Provided material.
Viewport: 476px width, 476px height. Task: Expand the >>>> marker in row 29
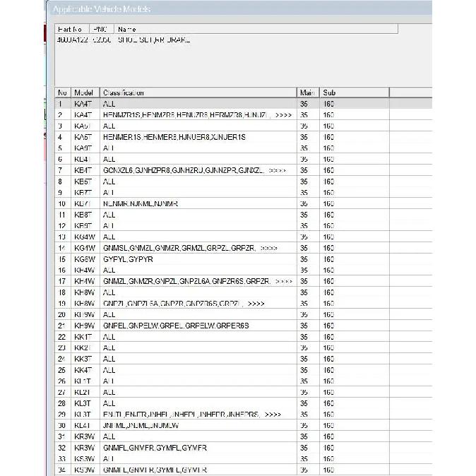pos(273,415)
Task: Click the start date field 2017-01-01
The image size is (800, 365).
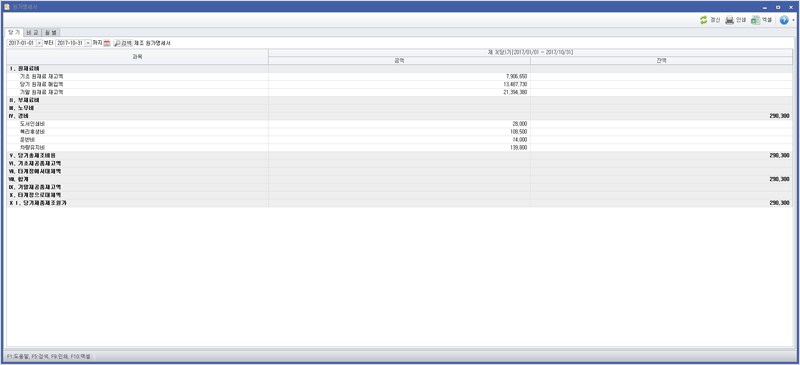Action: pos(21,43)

---

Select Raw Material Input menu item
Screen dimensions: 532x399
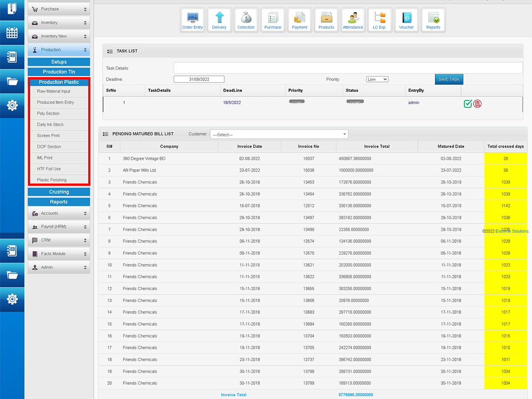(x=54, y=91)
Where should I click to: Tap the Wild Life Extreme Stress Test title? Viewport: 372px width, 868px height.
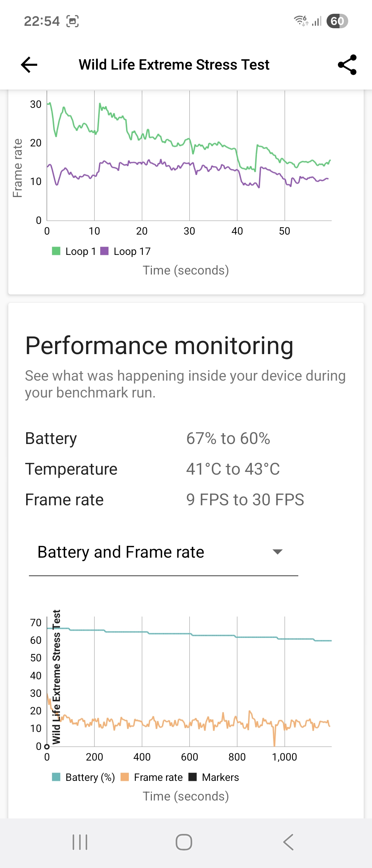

Exercise brief.
The material above holds pictures; leave them out. Repeat exactly the lines from the one containing "Screen dimensions: 532x399" through the one containing "Where should I", and nothing else.

Result below.
Screen dimensions: 532x399
(x=54, y=91)
Where should I click to: Tap the Wild Life Extreme Stress Test title? Viewport: 372px width, 868px height.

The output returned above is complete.